The Land Use Allocation Model
At the outset of model development, a literature search was done to ascertain what kinds of models had been constructed elsewhere that might have relevance to our situation. In so doing, a primary concern was that our methodology be compatible with other components of the Comprehensive Plan revision process. In particular, a market analysis was to be conducted which would provide land demand forecast values for four specific land use types: residential, commercial service, commercial retail, and industrial. These values would be provided for nine different geographic areas, termed Planning Evaluation Zones (PEZ), into which the city was divided. Our model would need to spatially allocate these land uses within each PEZ, the results of which could then be re-aggregated by other geographic boundaries such as Traffic Analysis Zones and Census Tracts.
We found that within the context of the past several decades of urban modeling, our requirements seemed to most closely match the characteristics of what Sui has termed "first generation" urban models (Sui, 1997). This approach conceptualizes cities as mechanistic systems and employs "top-down," deterministic methods to make projections. The land demand values provided were developed by such a "top-down modeling approach" (Hammer, Siler, George, Associates, 1998) and we found that GRID contained a logistic regression function that would work well with the spatial data sets at our disposal. The "California Urban Futures Model," developed at the Institute of Urban and Regional Development (Landis, 1995; 1997), served as a guide and reference source for initial development.

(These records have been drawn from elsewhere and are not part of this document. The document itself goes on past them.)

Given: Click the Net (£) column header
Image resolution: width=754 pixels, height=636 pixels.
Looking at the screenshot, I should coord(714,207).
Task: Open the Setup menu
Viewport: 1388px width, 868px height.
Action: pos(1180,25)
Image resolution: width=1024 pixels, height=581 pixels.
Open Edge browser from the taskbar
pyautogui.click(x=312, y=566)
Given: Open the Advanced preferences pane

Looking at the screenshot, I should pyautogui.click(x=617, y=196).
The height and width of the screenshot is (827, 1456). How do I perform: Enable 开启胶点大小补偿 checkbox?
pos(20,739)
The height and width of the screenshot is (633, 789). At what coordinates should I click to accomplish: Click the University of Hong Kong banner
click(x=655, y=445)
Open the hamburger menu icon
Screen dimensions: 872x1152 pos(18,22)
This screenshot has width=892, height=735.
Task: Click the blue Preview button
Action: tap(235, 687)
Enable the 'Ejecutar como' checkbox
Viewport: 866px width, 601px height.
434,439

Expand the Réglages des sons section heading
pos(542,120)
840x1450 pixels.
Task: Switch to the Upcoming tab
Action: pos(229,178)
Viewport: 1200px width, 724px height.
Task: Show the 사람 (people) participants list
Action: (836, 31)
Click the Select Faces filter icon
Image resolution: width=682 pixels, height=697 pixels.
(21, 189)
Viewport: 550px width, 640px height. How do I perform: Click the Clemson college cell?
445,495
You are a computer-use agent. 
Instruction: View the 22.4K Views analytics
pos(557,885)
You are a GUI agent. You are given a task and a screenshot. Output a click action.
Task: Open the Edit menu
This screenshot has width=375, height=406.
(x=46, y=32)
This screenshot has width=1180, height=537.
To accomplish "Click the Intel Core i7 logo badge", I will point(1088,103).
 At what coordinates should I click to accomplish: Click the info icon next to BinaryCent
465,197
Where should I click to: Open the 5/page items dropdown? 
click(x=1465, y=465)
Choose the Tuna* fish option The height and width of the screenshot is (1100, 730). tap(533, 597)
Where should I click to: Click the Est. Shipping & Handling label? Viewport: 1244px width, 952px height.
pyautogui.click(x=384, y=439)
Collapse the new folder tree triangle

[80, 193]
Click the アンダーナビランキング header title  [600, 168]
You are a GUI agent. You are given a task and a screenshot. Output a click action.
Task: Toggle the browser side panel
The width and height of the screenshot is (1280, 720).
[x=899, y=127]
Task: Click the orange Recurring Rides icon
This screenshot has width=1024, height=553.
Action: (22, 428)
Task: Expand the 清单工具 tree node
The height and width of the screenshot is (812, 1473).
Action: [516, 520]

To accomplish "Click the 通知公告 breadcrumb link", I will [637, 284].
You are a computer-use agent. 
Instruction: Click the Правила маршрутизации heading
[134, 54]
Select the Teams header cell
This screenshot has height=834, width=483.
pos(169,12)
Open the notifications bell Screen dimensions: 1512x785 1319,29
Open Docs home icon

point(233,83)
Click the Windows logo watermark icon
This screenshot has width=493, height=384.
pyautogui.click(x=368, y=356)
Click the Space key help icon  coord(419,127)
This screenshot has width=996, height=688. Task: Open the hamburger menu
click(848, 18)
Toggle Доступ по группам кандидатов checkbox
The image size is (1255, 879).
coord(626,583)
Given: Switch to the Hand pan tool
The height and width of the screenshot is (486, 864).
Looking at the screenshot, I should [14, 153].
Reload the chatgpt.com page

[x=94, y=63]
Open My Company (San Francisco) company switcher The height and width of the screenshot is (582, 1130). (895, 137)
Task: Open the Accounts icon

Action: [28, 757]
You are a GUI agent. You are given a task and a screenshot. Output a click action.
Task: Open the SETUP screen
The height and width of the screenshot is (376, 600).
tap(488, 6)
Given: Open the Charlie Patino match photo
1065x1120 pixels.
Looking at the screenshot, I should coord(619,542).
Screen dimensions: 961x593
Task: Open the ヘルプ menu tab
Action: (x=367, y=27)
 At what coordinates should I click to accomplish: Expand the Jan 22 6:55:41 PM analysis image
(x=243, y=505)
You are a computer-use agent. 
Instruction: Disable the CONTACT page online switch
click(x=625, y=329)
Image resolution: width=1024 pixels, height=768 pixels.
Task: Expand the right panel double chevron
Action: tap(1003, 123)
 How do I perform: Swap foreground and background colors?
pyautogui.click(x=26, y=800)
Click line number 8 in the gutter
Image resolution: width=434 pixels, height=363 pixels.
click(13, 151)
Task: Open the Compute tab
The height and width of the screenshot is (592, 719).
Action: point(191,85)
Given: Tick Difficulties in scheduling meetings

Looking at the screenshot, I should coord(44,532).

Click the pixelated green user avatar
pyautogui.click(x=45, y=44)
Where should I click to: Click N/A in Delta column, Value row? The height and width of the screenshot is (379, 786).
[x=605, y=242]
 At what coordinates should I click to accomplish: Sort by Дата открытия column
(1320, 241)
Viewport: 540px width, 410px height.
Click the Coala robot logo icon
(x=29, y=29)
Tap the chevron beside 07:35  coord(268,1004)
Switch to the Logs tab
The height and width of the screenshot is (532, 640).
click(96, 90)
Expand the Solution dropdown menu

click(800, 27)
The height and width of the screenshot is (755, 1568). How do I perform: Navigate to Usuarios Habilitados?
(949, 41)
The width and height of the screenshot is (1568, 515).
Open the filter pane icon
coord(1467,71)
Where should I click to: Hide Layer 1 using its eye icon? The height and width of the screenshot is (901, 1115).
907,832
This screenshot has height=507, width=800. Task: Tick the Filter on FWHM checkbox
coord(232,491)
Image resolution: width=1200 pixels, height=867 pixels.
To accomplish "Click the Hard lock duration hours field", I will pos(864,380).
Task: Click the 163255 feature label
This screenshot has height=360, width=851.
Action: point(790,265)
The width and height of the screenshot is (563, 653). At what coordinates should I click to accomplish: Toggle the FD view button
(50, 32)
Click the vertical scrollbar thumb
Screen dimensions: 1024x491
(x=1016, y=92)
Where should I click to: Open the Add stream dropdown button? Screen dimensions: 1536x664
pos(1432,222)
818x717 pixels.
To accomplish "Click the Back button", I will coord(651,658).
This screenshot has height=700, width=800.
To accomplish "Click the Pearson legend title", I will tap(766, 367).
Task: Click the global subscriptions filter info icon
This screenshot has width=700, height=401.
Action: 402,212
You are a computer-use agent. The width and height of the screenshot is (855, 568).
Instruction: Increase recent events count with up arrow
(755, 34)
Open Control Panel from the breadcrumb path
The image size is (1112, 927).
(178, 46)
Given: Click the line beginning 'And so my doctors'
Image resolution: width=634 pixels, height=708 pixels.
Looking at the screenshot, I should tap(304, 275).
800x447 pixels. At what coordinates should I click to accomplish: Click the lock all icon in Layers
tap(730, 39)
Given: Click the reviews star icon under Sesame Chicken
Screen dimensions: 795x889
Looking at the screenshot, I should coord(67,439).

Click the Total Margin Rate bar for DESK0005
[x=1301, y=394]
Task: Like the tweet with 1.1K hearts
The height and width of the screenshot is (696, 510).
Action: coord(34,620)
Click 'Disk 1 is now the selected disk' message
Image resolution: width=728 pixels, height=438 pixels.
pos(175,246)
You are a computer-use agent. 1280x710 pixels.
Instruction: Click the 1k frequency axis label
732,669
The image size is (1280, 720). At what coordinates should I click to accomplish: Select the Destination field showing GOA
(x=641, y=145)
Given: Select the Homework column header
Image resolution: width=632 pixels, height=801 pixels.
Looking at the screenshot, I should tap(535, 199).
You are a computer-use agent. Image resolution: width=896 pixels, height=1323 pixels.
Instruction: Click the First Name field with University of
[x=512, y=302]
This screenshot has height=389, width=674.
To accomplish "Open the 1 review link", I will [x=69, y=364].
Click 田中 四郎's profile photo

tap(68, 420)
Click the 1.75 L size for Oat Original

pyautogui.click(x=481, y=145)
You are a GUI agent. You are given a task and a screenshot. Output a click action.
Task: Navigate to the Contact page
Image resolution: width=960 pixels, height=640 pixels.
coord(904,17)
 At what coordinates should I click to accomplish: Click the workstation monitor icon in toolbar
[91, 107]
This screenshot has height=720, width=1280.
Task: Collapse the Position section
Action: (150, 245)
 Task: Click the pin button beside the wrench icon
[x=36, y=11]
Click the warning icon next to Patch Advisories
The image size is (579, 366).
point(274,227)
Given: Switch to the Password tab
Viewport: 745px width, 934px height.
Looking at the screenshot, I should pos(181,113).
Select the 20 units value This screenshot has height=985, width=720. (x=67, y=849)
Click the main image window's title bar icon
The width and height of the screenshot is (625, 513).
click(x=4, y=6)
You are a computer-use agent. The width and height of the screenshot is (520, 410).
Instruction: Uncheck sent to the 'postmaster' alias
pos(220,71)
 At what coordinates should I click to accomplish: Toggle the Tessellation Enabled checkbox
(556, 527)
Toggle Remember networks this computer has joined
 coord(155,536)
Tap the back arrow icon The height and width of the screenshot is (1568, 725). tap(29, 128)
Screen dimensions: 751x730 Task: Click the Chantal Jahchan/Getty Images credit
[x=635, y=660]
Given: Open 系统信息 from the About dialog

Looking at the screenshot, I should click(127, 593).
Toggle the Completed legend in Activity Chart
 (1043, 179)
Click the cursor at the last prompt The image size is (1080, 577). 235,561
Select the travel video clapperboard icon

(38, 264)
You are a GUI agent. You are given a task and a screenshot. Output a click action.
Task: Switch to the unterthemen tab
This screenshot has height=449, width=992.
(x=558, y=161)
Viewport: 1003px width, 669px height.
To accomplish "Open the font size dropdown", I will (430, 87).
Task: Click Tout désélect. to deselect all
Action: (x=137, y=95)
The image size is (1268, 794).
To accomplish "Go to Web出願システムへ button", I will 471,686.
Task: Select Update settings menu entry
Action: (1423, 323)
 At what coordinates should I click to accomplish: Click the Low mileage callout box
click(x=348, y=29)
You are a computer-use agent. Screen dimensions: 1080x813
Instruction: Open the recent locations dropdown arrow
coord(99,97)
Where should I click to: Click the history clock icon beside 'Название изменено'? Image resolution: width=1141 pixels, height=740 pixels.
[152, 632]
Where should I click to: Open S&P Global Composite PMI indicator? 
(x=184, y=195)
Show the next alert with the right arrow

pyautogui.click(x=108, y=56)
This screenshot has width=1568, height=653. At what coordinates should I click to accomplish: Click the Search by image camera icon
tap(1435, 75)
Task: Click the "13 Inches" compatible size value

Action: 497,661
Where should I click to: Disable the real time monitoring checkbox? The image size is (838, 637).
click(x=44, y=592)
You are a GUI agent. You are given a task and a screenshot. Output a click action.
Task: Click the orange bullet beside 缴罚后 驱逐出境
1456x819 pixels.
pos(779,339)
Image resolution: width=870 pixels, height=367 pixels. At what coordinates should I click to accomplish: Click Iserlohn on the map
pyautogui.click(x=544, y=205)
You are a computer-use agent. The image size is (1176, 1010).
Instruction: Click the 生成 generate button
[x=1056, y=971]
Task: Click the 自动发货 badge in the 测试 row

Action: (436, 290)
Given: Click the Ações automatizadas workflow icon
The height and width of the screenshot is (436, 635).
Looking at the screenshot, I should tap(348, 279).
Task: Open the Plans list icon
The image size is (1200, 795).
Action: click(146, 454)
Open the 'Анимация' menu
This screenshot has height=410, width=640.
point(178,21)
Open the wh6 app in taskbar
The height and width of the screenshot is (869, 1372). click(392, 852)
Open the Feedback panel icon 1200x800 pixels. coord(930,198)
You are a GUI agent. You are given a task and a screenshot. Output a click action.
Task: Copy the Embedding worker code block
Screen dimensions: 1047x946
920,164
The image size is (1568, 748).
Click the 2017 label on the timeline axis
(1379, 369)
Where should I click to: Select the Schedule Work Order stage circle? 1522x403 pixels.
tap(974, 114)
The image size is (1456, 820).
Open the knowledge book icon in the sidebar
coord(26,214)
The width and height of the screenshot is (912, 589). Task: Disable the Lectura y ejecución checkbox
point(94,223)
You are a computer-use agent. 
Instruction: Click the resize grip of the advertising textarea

"Second generation" models, as described by Sui, "conceive cities as complex systems which involve a large but finite number of intelligent and adaptive agents." Here, a "bottom-up," dynamic approach utilizes algorithms that incorporate principles of self-organization and rules of behavior which govern how agents may act but do not prescribe action outcomes. A more complete discussion may be found elsewhere (Batty, 1996). Although this approach is highly attractive, and has been at least partially implemented in GRID for such purposes as wild fire modeling, it was not followed for a number or reasons. These included a perceived lack of compatibility with other plan revision methodologies and the daunting task of learning the theoretical underpinnings, creating the algorithms appropriate to our situation, and developing the software within a reasonable time frame.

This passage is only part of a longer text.